Transfer of bupivacaine, lignocaine and pethidine across the rabbit placenta: influence of maternal protein binding and fetal flow.

The rabbit placenta perfused in itu was used to investigate the factors determining the placental transfer of drugs used in labour. Each doe was given an intravenous infusion of pethidine, lignocaine, bupivacaine and antipyrine concurrently, and the umbilical circulation was artificially perfused with Mammalian Krebs' bicarbonate buffer. The umbilical flow rate was varied between 0.25 and 4.0 ml/min. Drugs were analysed in maternal plasma and umbilical effluent by gas liquid chromatography . Maternal protein binding and lipid solubilities were also determined, and were high for bupivacaine, low for antipyrine and intermediate for pethidine and lignocaine.
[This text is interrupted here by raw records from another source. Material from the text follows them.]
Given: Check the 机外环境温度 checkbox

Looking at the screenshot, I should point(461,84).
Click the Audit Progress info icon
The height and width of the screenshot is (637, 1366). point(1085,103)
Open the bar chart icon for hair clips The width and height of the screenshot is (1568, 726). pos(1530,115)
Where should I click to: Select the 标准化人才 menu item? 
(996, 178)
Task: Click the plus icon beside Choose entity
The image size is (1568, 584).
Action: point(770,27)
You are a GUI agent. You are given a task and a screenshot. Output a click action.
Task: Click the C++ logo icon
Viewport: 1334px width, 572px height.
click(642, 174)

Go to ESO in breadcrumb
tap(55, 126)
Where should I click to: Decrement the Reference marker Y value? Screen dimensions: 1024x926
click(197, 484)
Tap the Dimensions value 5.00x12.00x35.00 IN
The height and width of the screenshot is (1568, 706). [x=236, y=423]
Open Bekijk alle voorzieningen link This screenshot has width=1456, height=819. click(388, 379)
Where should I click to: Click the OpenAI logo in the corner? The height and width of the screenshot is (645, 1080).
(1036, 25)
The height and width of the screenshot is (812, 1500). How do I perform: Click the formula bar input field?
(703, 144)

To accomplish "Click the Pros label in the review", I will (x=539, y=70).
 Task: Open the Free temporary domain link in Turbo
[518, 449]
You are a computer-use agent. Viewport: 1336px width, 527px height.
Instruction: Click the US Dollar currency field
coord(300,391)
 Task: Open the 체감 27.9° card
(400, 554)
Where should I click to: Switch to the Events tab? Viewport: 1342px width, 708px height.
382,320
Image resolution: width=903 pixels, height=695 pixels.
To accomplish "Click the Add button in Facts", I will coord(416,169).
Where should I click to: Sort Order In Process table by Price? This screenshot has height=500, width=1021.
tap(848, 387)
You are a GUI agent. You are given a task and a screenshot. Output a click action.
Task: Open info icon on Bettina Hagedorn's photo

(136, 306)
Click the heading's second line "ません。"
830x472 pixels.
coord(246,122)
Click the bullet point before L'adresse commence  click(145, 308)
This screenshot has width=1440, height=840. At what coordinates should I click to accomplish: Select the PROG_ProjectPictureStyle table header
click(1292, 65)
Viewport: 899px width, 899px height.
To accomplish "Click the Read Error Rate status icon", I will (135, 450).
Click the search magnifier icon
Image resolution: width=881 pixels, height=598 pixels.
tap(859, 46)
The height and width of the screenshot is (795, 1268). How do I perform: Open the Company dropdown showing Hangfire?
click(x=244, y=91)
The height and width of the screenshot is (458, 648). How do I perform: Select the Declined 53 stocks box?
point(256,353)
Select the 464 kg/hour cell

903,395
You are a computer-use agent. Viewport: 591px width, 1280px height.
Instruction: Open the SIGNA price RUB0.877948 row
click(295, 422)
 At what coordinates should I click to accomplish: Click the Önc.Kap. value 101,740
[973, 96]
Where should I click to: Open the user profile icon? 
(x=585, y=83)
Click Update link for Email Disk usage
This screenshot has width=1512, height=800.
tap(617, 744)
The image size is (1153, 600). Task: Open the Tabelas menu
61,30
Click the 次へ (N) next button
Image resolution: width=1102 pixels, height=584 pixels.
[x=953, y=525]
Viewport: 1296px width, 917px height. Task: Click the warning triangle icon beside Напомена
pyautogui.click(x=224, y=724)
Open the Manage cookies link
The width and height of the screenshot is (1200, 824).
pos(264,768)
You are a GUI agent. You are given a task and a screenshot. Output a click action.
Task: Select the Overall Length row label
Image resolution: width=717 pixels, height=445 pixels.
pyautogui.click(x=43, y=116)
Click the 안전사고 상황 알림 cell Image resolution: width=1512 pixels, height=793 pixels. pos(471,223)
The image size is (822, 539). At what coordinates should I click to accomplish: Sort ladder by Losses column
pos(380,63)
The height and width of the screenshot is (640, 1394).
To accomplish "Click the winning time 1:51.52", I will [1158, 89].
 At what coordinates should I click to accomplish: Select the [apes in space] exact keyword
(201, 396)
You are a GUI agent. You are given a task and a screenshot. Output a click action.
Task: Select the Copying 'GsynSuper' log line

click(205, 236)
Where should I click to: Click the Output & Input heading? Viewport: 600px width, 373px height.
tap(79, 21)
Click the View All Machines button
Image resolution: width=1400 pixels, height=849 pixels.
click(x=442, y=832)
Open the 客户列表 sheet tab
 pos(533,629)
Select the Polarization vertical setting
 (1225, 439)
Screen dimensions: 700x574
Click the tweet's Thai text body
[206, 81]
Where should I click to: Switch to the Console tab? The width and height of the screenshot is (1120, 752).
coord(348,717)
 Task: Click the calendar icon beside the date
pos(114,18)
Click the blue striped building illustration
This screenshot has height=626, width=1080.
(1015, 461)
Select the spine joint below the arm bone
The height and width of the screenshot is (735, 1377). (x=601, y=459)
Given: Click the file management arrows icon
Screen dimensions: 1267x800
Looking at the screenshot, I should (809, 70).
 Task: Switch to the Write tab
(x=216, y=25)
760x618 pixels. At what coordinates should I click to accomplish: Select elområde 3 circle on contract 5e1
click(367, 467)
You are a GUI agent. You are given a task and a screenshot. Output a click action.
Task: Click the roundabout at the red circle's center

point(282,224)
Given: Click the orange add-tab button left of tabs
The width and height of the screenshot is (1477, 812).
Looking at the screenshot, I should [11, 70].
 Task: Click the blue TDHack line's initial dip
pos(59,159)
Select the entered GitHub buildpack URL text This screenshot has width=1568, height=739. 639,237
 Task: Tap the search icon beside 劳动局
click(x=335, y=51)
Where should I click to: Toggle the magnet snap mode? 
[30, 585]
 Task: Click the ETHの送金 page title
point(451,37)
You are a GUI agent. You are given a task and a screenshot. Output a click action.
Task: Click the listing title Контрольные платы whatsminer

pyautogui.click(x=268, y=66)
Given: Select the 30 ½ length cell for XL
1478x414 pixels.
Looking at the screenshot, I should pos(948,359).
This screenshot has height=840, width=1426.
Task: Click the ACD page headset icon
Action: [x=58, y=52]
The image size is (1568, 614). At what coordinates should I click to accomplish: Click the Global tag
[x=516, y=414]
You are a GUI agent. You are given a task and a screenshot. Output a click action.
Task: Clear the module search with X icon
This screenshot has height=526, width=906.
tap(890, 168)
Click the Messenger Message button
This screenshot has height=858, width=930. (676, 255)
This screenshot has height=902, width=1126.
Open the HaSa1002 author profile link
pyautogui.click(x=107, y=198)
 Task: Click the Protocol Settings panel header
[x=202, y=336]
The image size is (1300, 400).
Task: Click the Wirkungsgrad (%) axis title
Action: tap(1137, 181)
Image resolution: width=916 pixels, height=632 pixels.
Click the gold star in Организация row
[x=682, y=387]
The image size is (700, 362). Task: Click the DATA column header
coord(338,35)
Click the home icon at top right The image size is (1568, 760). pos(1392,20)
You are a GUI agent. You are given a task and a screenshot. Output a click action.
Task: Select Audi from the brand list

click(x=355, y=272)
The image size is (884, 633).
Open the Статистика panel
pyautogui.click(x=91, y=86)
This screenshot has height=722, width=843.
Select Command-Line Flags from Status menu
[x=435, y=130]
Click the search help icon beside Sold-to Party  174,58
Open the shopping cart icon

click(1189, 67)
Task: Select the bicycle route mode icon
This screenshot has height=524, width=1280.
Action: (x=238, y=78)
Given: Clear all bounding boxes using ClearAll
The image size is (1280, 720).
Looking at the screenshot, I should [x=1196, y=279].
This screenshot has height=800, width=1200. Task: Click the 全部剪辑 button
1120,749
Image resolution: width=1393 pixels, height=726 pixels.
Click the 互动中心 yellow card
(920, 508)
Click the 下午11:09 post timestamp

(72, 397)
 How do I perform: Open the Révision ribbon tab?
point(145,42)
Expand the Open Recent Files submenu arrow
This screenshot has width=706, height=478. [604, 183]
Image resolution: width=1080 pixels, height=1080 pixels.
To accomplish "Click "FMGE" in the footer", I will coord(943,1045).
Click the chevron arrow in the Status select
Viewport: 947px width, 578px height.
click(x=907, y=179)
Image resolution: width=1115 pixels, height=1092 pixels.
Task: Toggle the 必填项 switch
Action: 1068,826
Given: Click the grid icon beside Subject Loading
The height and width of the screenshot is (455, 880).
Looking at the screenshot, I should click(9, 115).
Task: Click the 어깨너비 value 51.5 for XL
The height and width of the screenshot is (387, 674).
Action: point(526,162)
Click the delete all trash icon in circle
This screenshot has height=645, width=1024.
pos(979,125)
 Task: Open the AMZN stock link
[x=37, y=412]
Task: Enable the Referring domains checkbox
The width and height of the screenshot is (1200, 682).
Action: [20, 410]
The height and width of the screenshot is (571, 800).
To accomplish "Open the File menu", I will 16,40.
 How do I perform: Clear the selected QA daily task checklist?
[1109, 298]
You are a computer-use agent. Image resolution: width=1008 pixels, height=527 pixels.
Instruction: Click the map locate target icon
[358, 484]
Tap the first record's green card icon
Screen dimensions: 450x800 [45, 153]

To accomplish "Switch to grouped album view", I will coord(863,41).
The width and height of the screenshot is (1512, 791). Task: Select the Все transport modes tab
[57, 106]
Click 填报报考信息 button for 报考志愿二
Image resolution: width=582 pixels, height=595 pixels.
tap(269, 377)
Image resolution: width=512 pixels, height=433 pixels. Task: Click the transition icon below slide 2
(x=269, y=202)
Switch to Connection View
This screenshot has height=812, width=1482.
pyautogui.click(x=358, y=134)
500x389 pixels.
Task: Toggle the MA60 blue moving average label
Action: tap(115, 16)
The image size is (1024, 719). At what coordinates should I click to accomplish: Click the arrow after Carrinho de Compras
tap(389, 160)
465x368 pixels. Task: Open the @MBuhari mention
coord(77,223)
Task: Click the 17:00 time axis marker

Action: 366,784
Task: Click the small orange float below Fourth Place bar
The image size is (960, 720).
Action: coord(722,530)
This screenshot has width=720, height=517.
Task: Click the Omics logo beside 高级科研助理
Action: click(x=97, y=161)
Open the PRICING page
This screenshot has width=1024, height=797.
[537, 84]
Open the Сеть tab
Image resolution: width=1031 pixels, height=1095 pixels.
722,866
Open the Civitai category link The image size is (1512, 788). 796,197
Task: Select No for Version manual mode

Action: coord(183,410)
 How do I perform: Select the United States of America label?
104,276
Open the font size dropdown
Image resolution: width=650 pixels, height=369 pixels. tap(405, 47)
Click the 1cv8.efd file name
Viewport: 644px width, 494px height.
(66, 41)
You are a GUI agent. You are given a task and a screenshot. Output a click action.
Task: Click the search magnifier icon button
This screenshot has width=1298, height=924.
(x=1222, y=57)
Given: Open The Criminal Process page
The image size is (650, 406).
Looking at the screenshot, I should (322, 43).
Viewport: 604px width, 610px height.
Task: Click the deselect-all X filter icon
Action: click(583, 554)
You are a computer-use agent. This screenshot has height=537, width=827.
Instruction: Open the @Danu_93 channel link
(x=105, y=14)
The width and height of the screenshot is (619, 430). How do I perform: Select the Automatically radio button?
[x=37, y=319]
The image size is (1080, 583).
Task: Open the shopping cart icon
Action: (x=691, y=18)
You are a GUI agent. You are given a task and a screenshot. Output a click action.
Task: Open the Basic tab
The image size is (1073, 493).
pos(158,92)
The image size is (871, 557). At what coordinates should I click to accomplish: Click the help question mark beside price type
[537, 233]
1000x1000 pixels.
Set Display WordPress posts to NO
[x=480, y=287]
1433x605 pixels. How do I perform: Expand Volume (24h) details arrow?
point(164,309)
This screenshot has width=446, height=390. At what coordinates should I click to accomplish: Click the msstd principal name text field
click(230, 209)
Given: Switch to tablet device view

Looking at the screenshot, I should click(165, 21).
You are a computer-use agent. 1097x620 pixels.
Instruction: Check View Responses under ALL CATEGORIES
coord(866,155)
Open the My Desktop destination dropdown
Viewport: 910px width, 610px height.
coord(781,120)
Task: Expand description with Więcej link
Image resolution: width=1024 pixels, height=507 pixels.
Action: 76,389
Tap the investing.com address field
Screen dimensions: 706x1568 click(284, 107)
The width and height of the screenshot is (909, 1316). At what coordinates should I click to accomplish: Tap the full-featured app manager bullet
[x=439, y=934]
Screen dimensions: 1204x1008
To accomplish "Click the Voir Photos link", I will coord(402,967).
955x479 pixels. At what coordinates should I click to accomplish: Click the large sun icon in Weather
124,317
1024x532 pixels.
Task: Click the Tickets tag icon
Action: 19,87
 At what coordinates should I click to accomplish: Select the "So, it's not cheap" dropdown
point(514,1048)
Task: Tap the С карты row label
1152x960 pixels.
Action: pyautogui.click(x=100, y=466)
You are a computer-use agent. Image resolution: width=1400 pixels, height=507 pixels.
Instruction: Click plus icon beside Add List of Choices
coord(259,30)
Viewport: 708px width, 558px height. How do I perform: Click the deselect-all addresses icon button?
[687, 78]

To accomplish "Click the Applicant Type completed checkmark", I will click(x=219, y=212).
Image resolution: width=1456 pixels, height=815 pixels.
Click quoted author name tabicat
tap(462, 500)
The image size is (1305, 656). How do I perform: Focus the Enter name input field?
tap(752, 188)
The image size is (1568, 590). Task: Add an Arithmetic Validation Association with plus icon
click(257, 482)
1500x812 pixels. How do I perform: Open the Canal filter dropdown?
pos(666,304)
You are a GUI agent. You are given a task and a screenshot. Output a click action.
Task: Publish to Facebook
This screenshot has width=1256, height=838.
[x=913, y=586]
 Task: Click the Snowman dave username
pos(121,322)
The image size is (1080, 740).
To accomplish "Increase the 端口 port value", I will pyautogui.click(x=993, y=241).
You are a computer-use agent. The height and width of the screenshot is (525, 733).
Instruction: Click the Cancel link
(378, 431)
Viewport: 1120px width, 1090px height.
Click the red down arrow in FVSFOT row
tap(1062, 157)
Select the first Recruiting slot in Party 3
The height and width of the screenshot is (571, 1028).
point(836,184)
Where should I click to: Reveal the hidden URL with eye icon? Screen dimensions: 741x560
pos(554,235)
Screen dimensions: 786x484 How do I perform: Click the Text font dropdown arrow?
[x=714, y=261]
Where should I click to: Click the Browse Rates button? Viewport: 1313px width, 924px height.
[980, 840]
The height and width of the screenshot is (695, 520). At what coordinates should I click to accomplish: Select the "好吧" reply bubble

The Cuv /Cma (mean +/- s.e.) at 1.0 ml/min for antipyrine was 0.74 +/- 0.036; for pethidine, 0.64 +/- 0.04; for lignocaine, 0.5 +/- 0.026; and for bupivacaine 0.072 +/- 0.006. This is the same rank order as is observed for the drugs in humans. The placental clearance increased with flow rates up to 2.0 ml/min for antipyrine and up to 4.0 ml/min and probably more for pethidine, lignocaine and bupivacaine. Transfer rate is therefore reduced by maternal protein binding, is flow-dependent at low flows, and permeability-dependent at high flows for the less lipid-soluble compounds.